**Supplied passage**
Cognitive-Performance Recovery of Alzheimer's Disease Model Mice by Modulation of Early Soluble Amyloidal Assemblies

摘要

Alzheimer's disease (AD), a neurodegenerative disorder for which there is no disease-modifying therapy, is the foremost cause of dementia in elderly people. An initial hypothesis suggested that fibrillar forms of β-amyloid polypeptide (Aβ) were responsible for neuronal dysfunction, but recent studies indicate soluble Aβ oligomers as the major toxic species. An attractive therapeutic strategy for AD is to block the oligomerization of soluble amyloid (Aβ) peptides. Herein we describe a novel oligomerization inhibitor whose mechanism of action is based on the targeting of aromatic recognition modules together with a unique C~α-methylation β-breakage strategy. This small molecule interacts with early intermediate assemblies of Aβ and inhibits their assembly into toxic oligomers. NMR spectroscopy indicates that the inhibitor interacts with the aromatic core of Aβ. The orally bioavailable compound is very safe and reduced the amount of amyloid deposits in the brain of AD model mice. Treatment with this novel compound led to the recovery of the cognitive performance of model mice to the level of nontransgenic mice.

**What the task asks**
According to the abstract on Alzheimer's model mice, what does NMR spectroscopy indicate about the inhibitor?

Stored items
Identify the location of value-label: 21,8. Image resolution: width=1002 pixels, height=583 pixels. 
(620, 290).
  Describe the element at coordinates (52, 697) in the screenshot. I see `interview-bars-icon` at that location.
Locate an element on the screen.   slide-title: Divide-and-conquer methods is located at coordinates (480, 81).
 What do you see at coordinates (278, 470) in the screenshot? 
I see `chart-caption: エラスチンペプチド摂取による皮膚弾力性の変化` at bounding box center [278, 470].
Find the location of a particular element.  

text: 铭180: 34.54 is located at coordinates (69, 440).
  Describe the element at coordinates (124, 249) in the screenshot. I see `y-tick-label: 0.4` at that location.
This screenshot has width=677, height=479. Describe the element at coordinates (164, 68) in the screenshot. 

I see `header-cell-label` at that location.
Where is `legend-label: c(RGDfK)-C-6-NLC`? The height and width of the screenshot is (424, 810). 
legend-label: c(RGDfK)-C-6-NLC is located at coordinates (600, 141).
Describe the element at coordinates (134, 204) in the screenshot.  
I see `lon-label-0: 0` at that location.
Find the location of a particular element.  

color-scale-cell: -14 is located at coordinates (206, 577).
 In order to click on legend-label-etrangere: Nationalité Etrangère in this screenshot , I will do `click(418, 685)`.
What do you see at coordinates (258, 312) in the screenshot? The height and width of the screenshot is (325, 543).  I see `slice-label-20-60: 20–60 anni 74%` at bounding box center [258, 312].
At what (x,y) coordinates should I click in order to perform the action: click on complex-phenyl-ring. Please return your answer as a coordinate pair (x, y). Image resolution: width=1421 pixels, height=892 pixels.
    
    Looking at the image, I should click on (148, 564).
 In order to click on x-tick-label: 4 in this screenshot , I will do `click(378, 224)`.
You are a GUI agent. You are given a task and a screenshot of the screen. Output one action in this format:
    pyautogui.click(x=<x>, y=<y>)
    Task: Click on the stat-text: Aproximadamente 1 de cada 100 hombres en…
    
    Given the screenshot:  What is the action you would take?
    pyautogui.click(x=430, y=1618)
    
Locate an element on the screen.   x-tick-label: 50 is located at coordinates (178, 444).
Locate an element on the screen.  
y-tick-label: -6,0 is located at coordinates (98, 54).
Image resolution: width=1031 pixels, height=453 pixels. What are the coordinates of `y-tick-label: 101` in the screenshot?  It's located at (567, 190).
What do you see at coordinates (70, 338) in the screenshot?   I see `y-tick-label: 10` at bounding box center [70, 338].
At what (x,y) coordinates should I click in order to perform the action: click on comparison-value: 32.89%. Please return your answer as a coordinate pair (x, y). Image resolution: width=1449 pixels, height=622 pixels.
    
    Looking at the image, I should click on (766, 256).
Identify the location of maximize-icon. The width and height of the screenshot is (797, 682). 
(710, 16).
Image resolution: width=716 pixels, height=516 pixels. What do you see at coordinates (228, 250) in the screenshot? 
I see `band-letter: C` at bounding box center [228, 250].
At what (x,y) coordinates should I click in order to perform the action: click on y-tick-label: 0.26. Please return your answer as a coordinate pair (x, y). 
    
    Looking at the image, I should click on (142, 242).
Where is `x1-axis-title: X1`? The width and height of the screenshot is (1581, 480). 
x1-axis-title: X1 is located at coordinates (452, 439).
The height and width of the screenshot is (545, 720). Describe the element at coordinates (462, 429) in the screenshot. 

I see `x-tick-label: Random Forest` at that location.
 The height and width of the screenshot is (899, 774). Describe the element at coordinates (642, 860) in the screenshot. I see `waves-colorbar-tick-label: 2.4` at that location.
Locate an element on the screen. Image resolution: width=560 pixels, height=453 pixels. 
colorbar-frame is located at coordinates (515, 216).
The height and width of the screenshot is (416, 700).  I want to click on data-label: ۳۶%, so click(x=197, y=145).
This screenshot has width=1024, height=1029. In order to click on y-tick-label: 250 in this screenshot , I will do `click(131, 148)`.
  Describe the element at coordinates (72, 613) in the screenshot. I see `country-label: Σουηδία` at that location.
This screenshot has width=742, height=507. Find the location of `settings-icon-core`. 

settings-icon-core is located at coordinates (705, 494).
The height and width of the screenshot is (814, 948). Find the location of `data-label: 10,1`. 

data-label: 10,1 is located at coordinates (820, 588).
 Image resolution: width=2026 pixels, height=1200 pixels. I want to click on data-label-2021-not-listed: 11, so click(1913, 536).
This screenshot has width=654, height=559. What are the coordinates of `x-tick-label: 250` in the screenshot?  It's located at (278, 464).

**Answer for the task**
It indicates that the inhibitor interacts with the aromatic core of Aβ.